Panorama Norteamericano

El sectarismo político es una amenaza cada vez mayor para la democracia estadounidense

2021-04-20

Lo cierto es que casi todas las protecciones que buscan las minorías sectarias reciben apoyo...

Nate Cohn, The New York Times

La democracia estadounidense enfrenta muchos retos: nuevos límites para el derecho al voto, el corrosivo efecto de la desinformación, el surgimiento del terrorismo interno, la interferencia extranjera en las elecciones y acciones para subvertir la transición pacífica del poder.
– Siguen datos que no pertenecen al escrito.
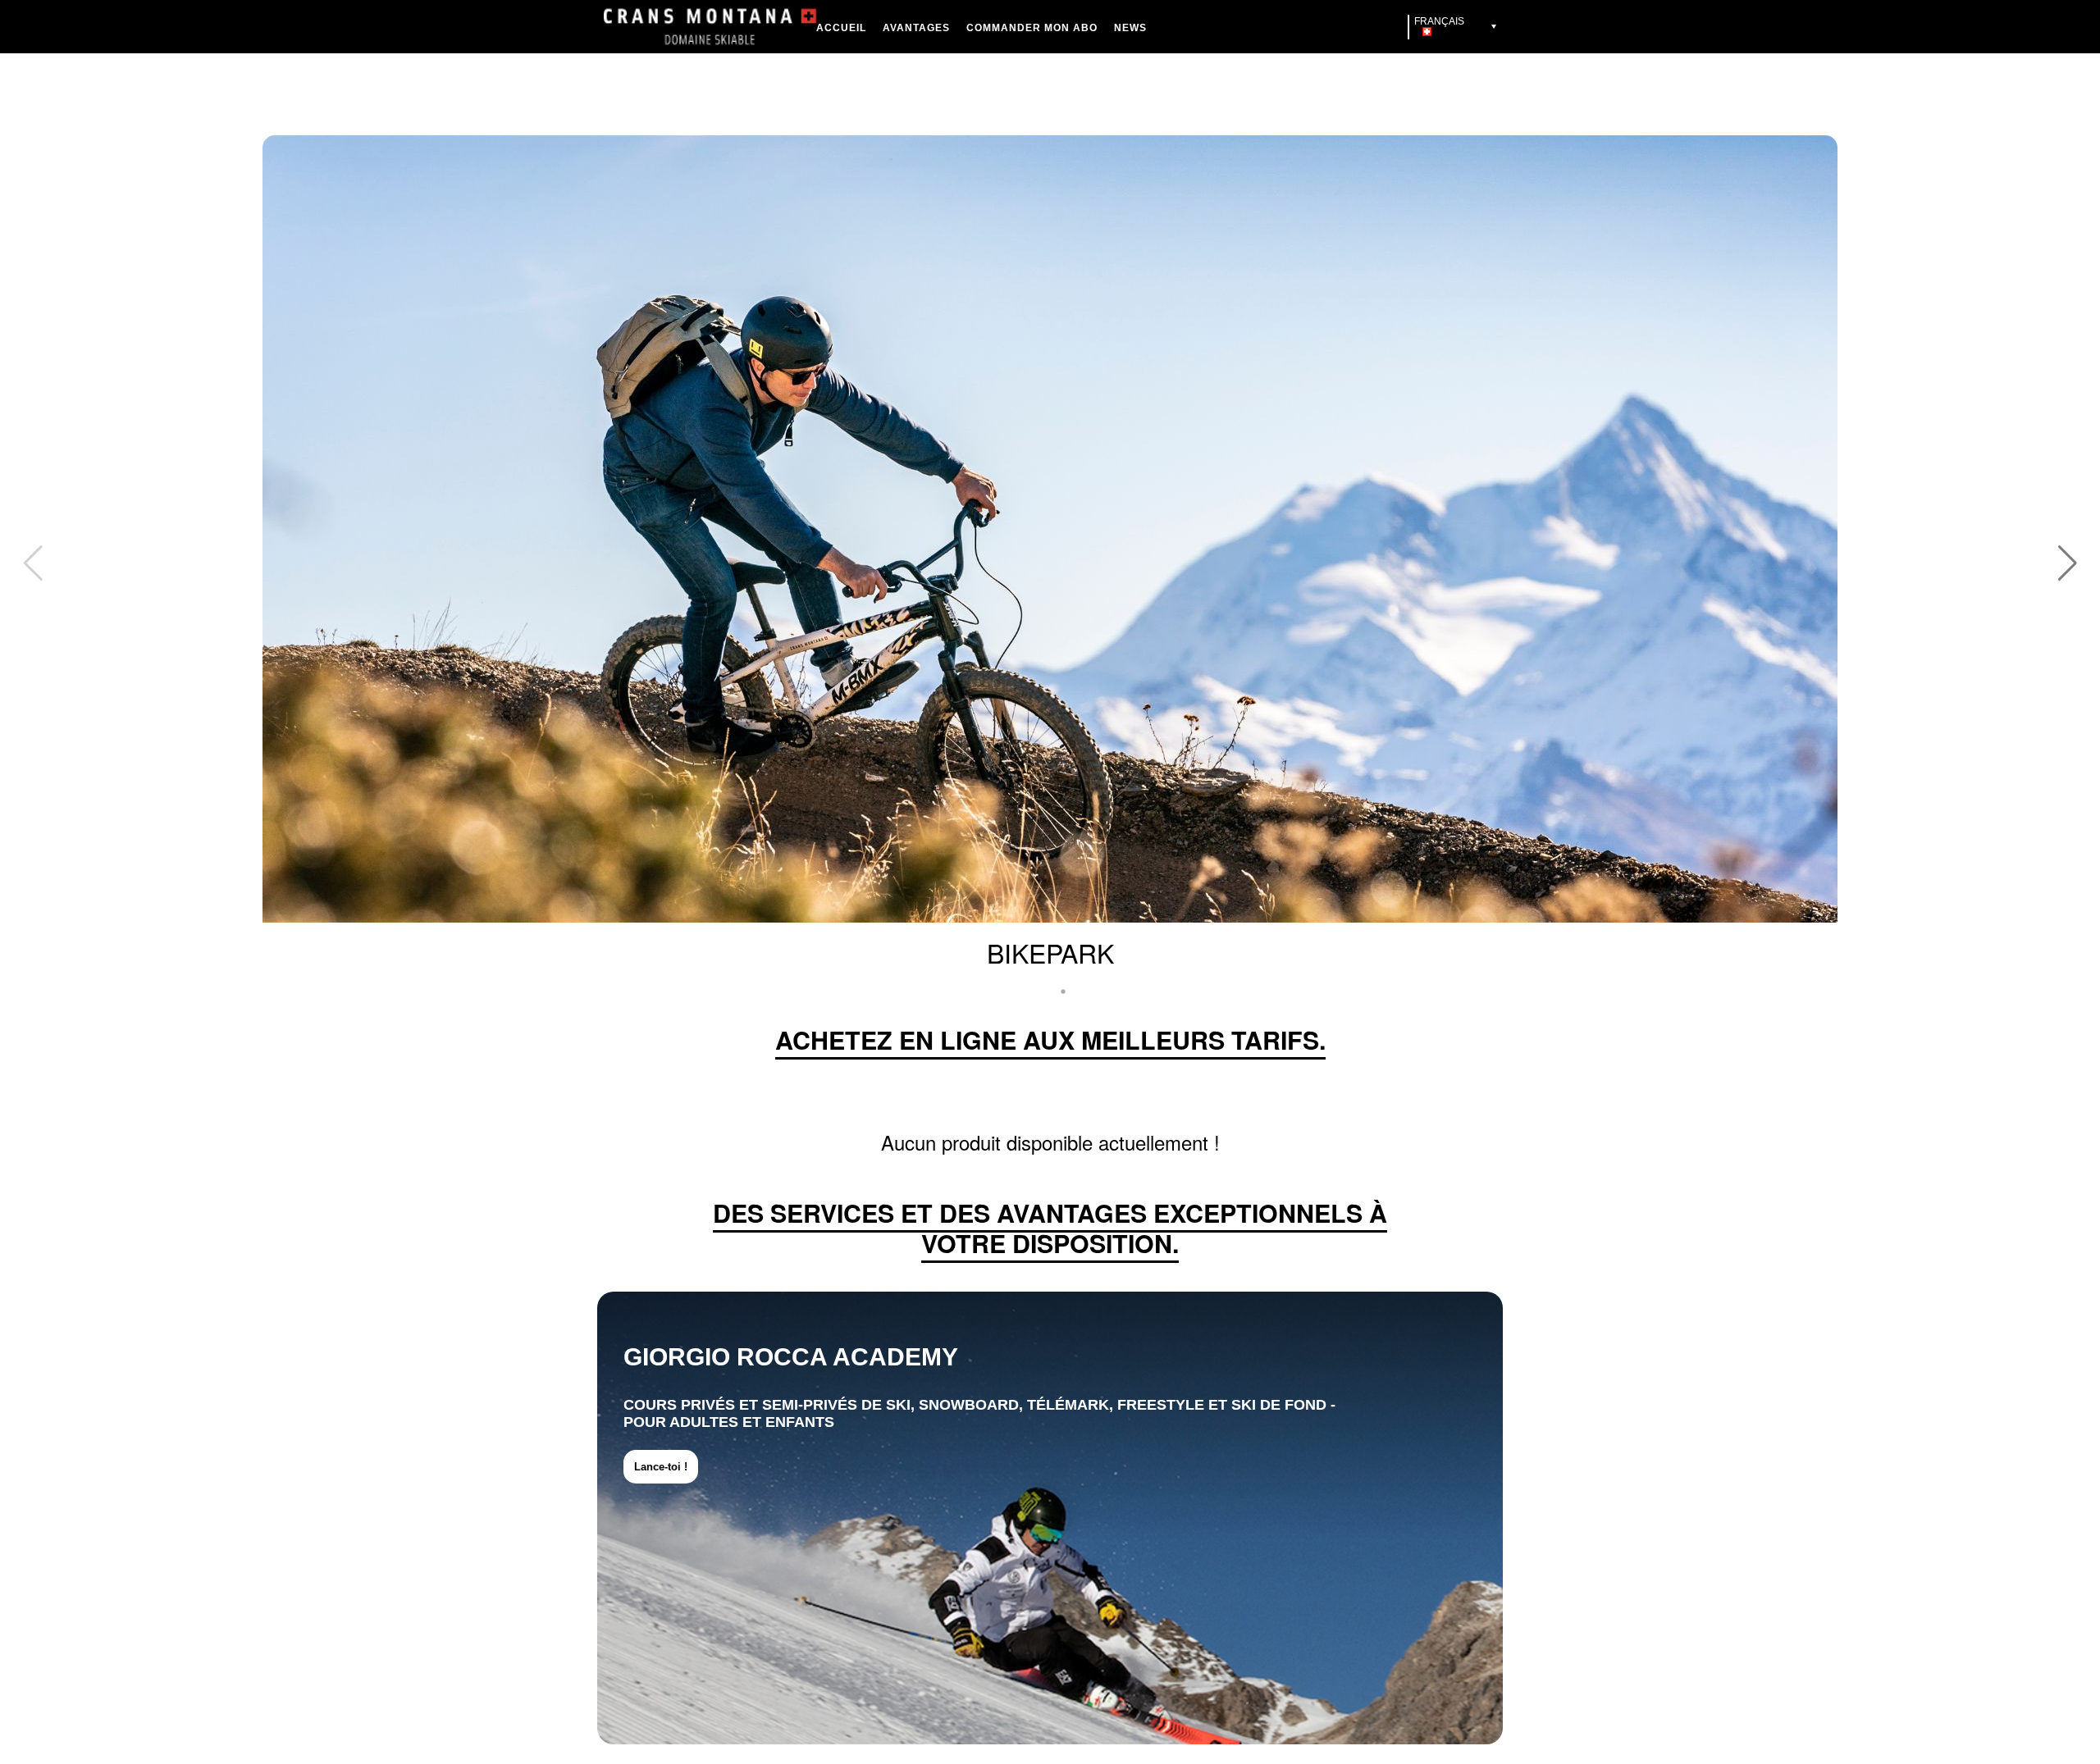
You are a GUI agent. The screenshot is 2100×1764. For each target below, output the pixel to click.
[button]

Por si fuera poco, hay una verdad fundamental que empeora todos estos problemas: los dos partidos políticos se ven como enemigos.

Un panorama así imposibilita los acuerdos y propicia que los funcionarios electos contravengan normas con tal de conseguir sus propias metas o lograr una victoria electoral. Transforma los debates sobre reformas electorales en enfrentamientos existenciales. Peor aún, socava la disposición del perdedor a aceptar la derrota, que es un requisito esencial para que exista democracia.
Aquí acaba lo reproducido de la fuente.